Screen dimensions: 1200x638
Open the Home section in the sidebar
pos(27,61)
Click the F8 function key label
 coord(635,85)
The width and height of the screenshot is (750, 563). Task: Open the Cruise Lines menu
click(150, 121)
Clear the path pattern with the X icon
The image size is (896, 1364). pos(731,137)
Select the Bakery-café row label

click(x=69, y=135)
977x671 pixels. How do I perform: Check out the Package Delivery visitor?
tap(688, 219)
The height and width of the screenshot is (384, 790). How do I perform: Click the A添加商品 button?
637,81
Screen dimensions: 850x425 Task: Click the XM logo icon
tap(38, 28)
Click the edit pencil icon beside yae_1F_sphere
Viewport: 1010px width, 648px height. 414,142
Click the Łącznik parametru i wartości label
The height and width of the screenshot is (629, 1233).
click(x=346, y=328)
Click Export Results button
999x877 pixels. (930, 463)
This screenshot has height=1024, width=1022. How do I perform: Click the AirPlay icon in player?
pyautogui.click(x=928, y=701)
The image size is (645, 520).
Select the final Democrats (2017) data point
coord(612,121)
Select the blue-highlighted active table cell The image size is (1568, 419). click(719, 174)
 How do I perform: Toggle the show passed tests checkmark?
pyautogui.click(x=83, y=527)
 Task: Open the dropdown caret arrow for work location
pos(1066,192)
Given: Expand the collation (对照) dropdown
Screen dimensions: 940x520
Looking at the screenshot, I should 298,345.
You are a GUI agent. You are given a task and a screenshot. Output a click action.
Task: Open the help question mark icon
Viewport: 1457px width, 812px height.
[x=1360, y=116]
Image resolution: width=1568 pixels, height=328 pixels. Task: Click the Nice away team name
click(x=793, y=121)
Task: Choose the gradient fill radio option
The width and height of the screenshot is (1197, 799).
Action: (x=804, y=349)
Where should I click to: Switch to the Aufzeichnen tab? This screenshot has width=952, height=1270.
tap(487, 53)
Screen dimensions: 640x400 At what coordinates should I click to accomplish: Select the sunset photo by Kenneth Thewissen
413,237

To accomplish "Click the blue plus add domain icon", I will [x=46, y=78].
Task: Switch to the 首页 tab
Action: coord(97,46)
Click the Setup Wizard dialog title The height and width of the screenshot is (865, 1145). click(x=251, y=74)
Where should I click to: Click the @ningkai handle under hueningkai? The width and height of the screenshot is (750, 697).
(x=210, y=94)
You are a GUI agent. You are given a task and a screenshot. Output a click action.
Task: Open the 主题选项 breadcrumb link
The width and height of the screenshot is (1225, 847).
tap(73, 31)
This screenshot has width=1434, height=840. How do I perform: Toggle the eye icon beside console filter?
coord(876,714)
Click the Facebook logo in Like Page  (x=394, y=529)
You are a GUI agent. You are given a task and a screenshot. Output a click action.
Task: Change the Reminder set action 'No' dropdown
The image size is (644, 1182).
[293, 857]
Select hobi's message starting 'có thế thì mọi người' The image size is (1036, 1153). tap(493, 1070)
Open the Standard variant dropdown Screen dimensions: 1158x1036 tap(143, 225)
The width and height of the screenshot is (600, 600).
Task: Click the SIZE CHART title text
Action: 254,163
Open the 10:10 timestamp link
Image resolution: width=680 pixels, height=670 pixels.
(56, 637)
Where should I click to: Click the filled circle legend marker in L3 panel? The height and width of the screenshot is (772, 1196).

> _What you will do_: Only the count is wanted. Count the lines of the data above that include the string "link".

> _Written answer_: 2